Le soleil arrêtant sa course

Brûlera la terre souillée. »

Cette recherche de la vérité est aussi profondément nourrie d’une sentiment d’injustice, autant pour la situation du territoire que pour sa propre situation. Il envisage une postérité tue pour sa poésie alors qu’il est enfermé en prison, se vit condamné mais toujours en révolte :

« De ma vie ne restera pas

La moindre trace, pas de signe

Dans notre valeureuse Ukraine

dont la terre n’est pas à nous. »

C’est aussi pour lutter contre l’invisibilisation à venir – ou pressentie – que l’écriture poétique se dirige vers une recherche de l’émancipation et d’une émancipation collective, dans une saisie et une critique de l’histoire.

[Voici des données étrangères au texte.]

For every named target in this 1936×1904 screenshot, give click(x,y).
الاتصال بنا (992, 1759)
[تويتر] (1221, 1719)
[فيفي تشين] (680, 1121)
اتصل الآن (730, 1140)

« Notre vérité dort, on dirait qu’elle est ivre,

Et pendant ce temps-là nos bourreaux nous maltraitent. »

Après tout :

« Puisque nous sommes éclairés,

Nous voulons éclairer les autres,

Montrer aux enfants ignorants

Le soleil de la vérité. »

Voilà le cri qui demeure celui d’une éternité de la poésie : retourner la dictature du mensonge et du faux, laisser fleurir au cœur des mots le vrai.

Une ode à la vie

Nourrir le territoire de la chose commune, redonner au combat politique sa vérité en dehors du vice de la manigance, du mensonge et de l’impérialisme.

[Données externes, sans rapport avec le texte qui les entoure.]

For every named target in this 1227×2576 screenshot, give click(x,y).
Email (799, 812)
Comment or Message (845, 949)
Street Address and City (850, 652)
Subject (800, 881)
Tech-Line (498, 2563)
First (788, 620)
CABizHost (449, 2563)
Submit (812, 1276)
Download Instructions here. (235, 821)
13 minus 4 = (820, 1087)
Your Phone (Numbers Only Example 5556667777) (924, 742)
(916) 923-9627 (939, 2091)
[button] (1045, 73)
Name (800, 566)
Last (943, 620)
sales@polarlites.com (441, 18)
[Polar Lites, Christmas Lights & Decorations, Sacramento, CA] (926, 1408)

Portée par l’énergie de la lutte, l’écriture de Chevchenko manifeste un appétit de vivre incroyable. Si elle recherche la communion, la communauté des hommes, c’est pour la fougue et la force qui portent chacun dans le mouvement du collectif. Une telle rhétorique puise dans la mémoire personnelle, dans l’amour comme dans l’amitié, pour nourrir le territoire de la chose commune, redonner au combat politique sa vérité en dehors du vice de la manigance, du mensonge et de l’impérialisme. Il dédie par exemple un poème à son ami Jacob :

« Mon bon ami Jacob, inoubliable ami,

Que ton âme toujours vive dans notre Ukraine :

Vole au-dessus des berges avec les Cosaques,

Cherche les tombes remuées parmi la steppe,

Verse de tristes larmes avec les Cosaques

Attends-moi dans la steppe à mon retour d’exil. »

Il chante une ode au pays, à la terre. Et l’Ukraine, terre de l’enfance et des racines, terre violentée, incarne l’objet aimé par excellence.

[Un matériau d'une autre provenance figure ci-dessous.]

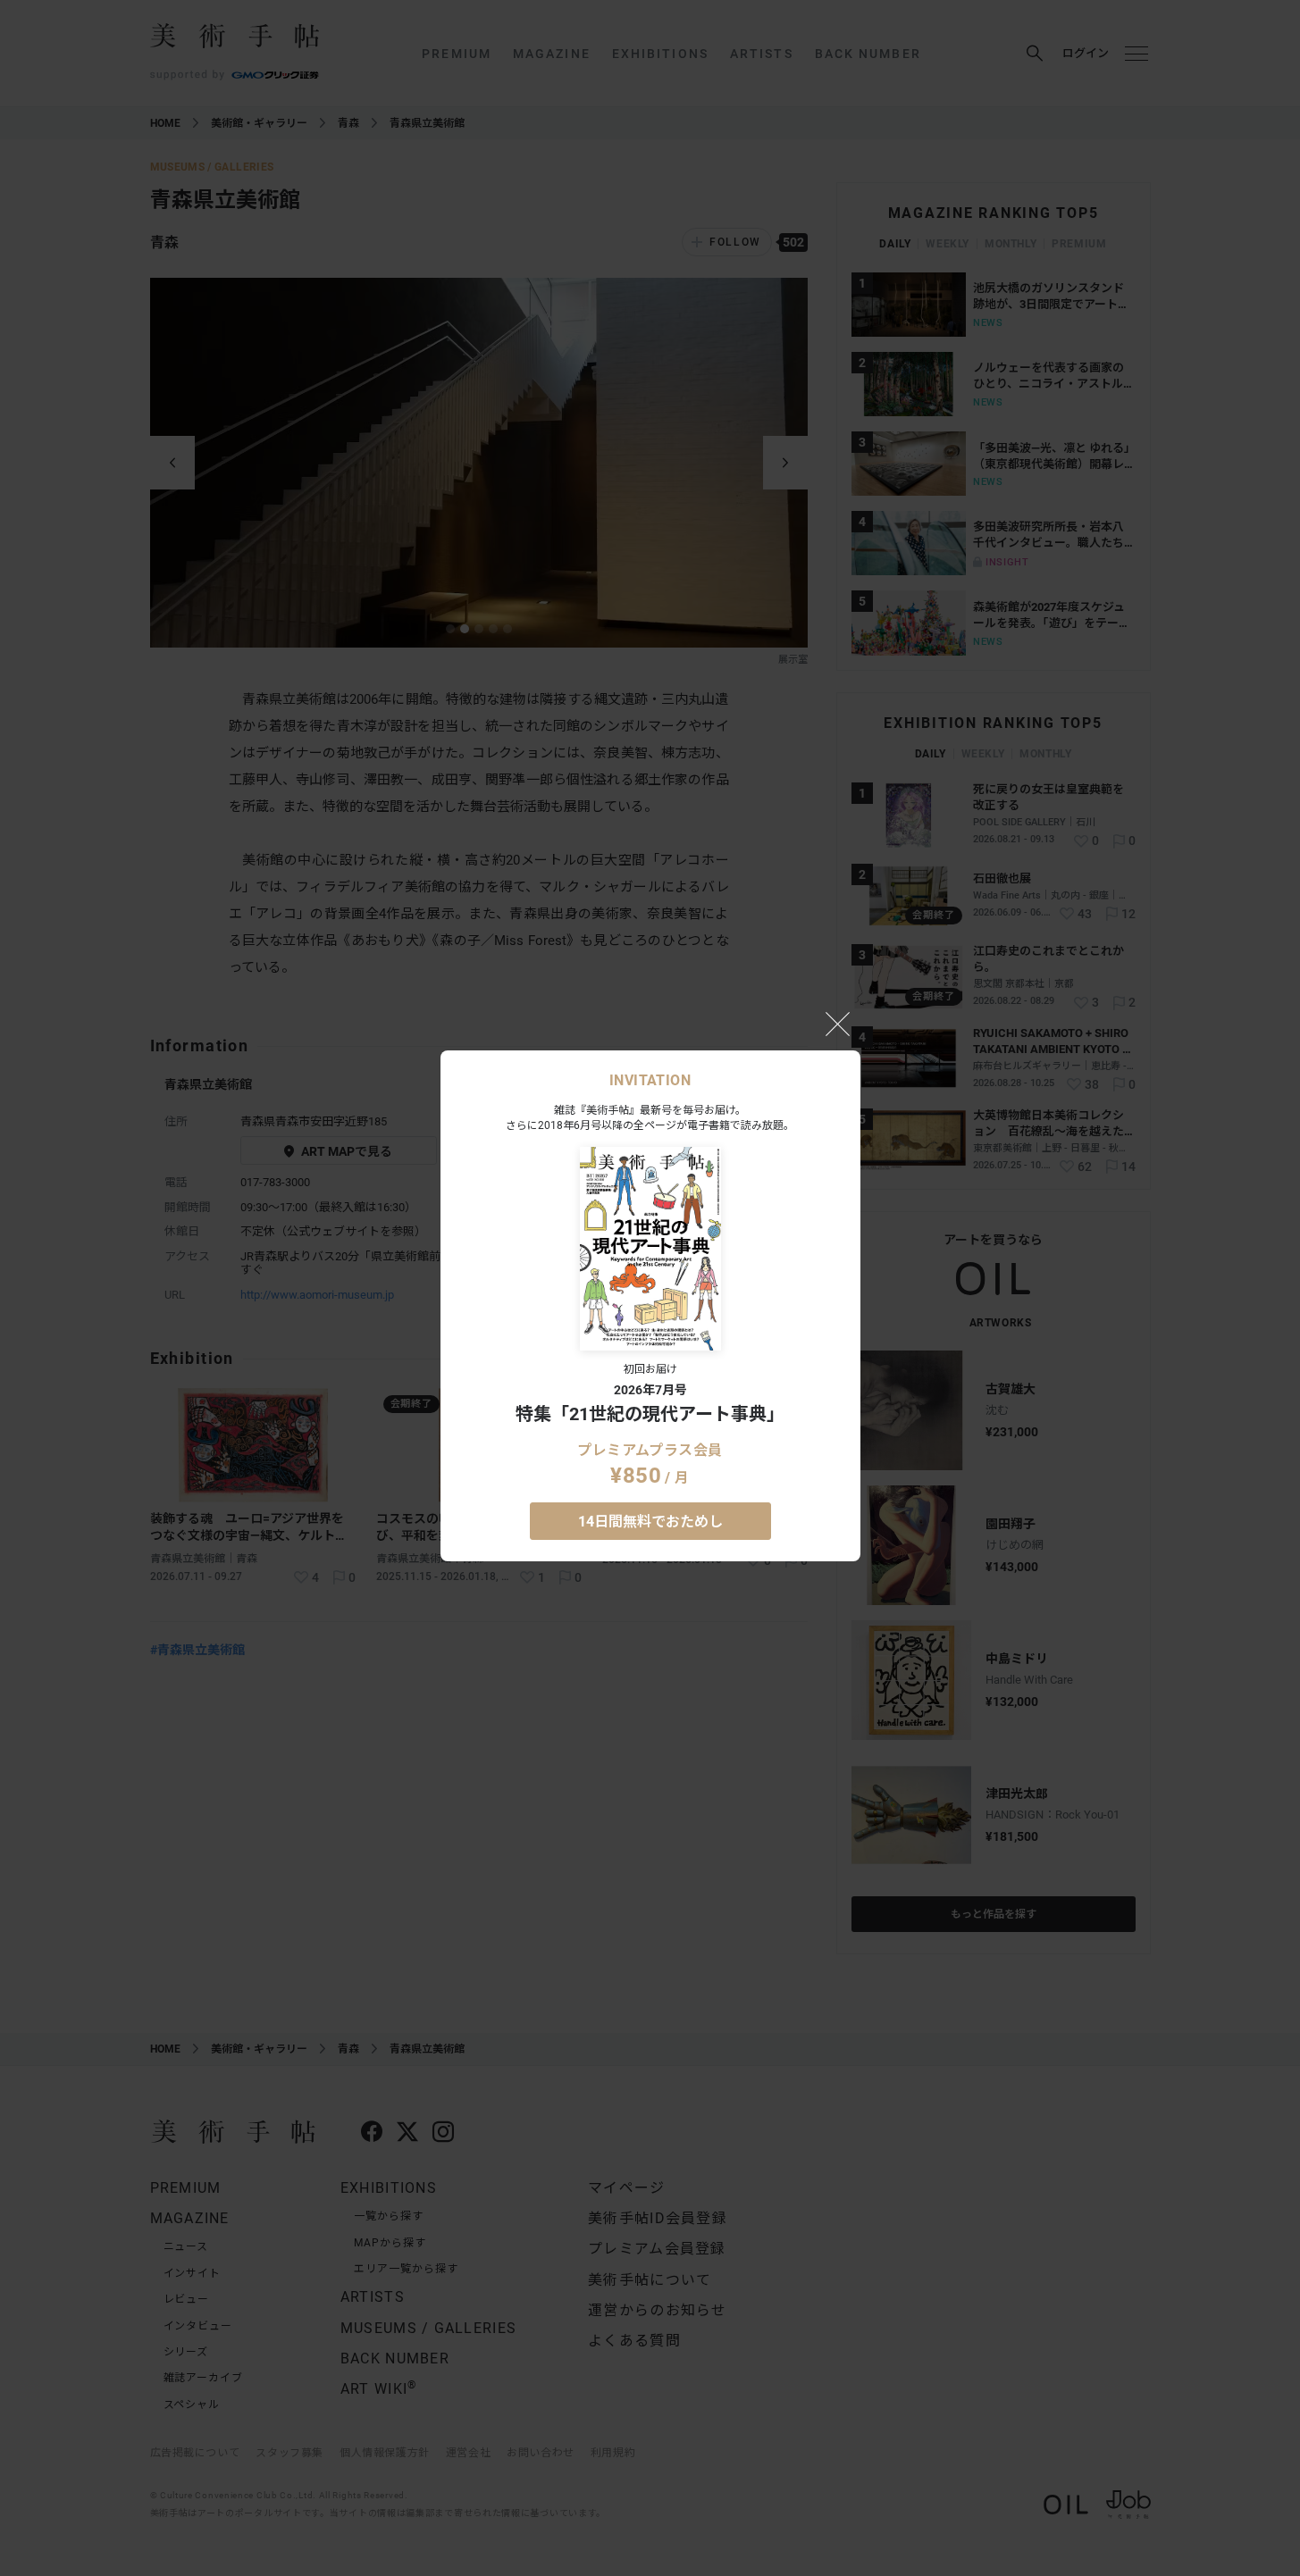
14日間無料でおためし (650, 1521)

« Oh ! T’es-tu levée en Ukraine aussi

Là-bas les yeux bruns te recherchent-ils

Aussi dans le ciel ? Ou bien ils oublient ?

S’ils ont oublié, qu’ils s’endorment donc

Et sur mon destin qu’ils ne sachent rien. »

La foi en un avenir heureux – même si le poète s’y présage sacrifié – porte haut la parole :

« Nous nous souviendrons du Dniepr,

De l’Ukraine, des villages

Tout joyeux parmi les bois

Et des tombes dans les steppes.

Et de joie tout pénétrés

Ensemble nous chanterons. »

« Il veut une Ukraine indépendante. Il appelle le peuple à s’unir, à lutter. » Tels sont les mots de Guillevic dans sa préface à l’édition de 1964. Et si ces textes, évidemment, résonnent singulièrement aujourd’hui, ils témoignent surtout de l’énergie intemporelle de la poésie engagée et du souffle puissant qui anime Chevtchenko, à même de toujours rappeler que les mots et la littérature sont des armes à opposer à la violence du monde.

Bibliographie :

Chevtchenko, Taras, Notre âme ne peut pas mourir, éditions Seghers, 1964.